Alıştırma Koşulları:
a - Ali bin Beşşâr hakkındaki alıntının “Nihâyet kalbin, ibadet” sözleriyle başlayıp “NE GEREK VAR?” sözlerine kadar süren kısmını değiştirmeden yeniden yazın.
b - Ali bin Beşşâr hakkındaki alıntıya göre, ona göre en önemli olan nedir?
╭─ Alıntı
Nihâyet kalbin, ibadet ve tâatlere doğru meyleder. Bu hâl, Allahü teâlânın
rızâsını kazanmaya doğru gittiğinin alâmetidir." buyurdu.
Bir zât, Ali
bin Beşşâr'ın yanına gitmişti. Üzerinde yünden bir cübbe vardı. Ali bin Beşşâr
kendisine, "Kalbini mi güzelleştirdin, yoksa bedenini mi?" diye sordu. Sonra;
"En önemli olan, kalbin güzelleştirilmesi ve temizliğidir." diye buyurdu.
"Sırf makam
sâhibi olmak ve biliyor desinler için bir kaç mesele öğrenip, insanlara fetvâ
vermeye kalkışmak, ne kadar ayıptır."
KERÂMET VE MENKÎBELERİ
ÜZÜLMENE NE GEREK VAR?
╰─
╭─ Verilen Girdiler
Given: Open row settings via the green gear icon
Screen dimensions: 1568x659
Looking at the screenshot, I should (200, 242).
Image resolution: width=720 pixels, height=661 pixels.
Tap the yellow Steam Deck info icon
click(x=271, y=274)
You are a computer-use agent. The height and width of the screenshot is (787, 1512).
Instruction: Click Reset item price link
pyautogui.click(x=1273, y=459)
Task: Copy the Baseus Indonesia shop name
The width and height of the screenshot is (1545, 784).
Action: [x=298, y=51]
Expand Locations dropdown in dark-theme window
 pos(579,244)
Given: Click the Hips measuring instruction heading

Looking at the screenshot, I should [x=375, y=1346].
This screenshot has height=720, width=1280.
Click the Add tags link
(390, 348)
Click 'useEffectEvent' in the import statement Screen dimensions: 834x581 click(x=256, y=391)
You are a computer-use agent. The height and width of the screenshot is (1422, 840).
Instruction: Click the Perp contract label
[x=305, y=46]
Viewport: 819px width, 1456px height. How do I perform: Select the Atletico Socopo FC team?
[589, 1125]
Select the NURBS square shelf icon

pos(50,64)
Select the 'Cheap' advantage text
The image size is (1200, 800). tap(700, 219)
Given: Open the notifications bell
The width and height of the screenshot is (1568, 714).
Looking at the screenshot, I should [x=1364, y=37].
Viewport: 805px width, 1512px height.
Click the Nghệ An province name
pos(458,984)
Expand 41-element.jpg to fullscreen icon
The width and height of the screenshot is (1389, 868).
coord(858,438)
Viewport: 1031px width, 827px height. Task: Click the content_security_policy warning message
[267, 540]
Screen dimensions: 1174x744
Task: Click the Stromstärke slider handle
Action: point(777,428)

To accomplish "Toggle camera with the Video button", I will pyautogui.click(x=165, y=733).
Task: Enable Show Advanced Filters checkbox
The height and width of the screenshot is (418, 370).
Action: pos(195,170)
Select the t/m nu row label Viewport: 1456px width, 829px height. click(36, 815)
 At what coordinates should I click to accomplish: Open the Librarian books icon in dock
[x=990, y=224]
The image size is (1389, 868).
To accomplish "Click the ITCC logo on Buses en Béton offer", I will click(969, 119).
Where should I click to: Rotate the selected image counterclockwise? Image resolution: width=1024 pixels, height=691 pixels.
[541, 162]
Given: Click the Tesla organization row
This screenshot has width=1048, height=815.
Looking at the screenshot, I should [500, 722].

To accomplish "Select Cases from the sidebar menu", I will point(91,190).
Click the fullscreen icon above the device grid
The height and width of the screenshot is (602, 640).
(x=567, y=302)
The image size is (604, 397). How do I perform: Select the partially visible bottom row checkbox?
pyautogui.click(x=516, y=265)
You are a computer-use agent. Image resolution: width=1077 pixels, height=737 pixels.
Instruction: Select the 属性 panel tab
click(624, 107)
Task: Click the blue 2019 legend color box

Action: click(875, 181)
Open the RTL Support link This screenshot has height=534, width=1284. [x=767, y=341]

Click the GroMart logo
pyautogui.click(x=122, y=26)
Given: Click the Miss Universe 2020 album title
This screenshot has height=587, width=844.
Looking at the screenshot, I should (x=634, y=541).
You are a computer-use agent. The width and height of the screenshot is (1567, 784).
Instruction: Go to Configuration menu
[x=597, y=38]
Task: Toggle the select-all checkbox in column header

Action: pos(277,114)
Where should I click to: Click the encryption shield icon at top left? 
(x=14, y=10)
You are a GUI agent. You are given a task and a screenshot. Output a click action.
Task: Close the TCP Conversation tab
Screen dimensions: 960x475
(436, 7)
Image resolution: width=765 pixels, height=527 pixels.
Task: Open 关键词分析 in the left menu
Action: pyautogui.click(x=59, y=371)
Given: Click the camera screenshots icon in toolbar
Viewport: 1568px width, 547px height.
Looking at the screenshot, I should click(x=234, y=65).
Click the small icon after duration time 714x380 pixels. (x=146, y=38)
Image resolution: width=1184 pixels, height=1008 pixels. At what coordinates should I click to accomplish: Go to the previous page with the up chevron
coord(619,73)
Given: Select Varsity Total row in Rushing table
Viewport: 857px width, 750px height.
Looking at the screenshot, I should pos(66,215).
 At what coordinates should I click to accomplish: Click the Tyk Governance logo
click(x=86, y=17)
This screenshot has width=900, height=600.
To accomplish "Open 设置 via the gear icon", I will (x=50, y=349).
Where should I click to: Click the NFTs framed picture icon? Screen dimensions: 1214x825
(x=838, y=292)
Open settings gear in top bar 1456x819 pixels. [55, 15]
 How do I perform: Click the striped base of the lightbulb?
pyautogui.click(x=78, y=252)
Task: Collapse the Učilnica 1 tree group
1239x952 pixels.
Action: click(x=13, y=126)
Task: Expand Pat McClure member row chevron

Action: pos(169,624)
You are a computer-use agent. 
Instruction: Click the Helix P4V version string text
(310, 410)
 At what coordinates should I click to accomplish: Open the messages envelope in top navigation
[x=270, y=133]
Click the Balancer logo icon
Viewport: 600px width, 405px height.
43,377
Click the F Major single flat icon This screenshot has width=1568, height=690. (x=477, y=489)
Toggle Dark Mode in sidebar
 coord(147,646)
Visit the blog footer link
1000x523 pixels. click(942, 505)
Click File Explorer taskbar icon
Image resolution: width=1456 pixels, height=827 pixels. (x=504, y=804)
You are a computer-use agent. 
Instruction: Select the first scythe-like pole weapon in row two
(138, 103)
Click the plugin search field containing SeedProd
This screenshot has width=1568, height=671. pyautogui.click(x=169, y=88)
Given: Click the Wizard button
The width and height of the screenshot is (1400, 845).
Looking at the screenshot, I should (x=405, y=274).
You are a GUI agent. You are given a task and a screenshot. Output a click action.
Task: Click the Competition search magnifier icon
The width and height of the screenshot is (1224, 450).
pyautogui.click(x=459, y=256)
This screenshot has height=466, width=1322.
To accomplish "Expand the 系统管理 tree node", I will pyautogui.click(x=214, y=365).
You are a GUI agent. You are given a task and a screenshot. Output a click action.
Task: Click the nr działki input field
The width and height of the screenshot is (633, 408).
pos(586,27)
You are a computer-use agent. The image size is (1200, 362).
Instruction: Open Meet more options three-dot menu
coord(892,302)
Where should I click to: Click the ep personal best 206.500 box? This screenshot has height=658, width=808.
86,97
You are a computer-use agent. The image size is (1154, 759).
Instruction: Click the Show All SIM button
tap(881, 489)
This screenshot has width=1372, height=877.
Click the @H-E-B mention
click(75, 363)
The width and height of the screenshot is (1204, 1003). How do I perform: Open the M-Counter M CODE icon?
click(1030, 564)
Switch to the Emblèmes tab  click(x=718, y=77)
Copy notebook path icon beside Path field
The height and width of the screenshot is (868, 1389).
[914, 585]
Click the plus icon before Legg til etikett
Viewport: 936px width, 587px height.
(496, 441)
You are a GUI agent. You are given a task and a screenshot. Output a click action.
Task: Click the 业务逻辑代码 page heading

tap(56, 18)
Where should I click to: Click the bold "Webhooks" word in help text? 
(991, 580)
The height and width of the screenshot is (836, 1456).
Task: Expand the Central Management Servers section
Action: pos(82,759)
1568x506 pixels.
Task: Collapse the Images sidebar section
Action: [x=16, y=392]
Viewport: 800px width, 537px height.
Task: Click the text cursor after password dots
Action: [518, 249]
╰─
Alıştırma Sonuçları:
a -
Nihâyet kalbin, ibadet ve tâatlere doğru meyleder. Bu hâl, Allahü teâlânın
rızâsını kazanmaya doğru gittiğinin alâmetidir." buyurdu.
Bir zât, Ali
bin Beşşâr'ın yanına gitmişti. Üzerinde yünden bir cübbe vardı. Ali bin Beşşâr
kendisine, "Kalbini mi güzelleştirdin, yoksa bedenini mi?" diye sordu. Sonra;
"En önemli olan, kalbin güzelleştirilmesi ve temizliğidir." diye buyurdu.
"Sırf makam
sâhibi olmak ve biliyor desinler için bir kaç mesele öğrenip, insanlara fetvâ
vermeye kalkışmak, ne kadar ayıptır."
KERÂMET VE MENKÎBELERİ
ÜZÜLMENE NE GEREK VAR?

b - En önemli olan, kalbin güzelleştirilmesi ve temizliğidir.